When a line in the records contains the string "Select", copy that line.

## Provided records
──────────

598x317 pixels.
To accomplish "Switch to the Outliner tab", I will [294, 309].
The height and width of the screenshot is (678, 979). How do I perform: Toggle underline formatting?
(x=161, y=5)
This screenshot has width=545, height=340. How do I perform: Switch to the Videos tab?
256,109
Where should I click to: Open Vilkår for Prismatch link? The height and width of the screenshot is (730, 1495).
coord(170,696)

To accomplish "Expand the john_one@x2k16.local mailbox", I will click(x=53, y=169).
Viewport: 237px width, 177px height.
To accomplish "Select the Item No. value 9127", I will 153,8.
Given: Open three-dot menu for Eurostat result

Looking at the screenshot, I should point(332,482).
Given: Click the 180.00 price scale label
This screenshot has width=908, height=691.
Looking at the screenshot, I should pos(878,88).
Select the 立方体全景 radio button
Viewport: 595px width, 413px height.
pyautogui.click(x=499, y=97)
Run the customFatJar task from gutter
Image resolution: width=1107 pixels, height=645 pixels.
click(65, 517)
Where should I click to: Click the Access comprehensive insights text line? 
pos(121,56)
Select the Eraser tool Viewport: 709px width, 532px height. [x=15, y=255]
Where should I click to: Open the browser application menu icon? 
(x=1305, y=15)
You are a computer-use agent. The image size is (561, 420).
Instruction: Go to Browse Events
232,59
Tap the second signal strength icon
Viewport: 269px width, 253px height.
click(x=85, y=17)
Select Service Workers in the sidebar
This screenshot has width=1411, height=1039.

──────────

## Exercise result
To accomplish "Select the Item No. value 9127", I will 153,8.
Select the 立方体全景 radio button
Select the Eraser tool Viewport: 709px width, 532px height. [x=15, y=255]
Select Service Workers in the sidebar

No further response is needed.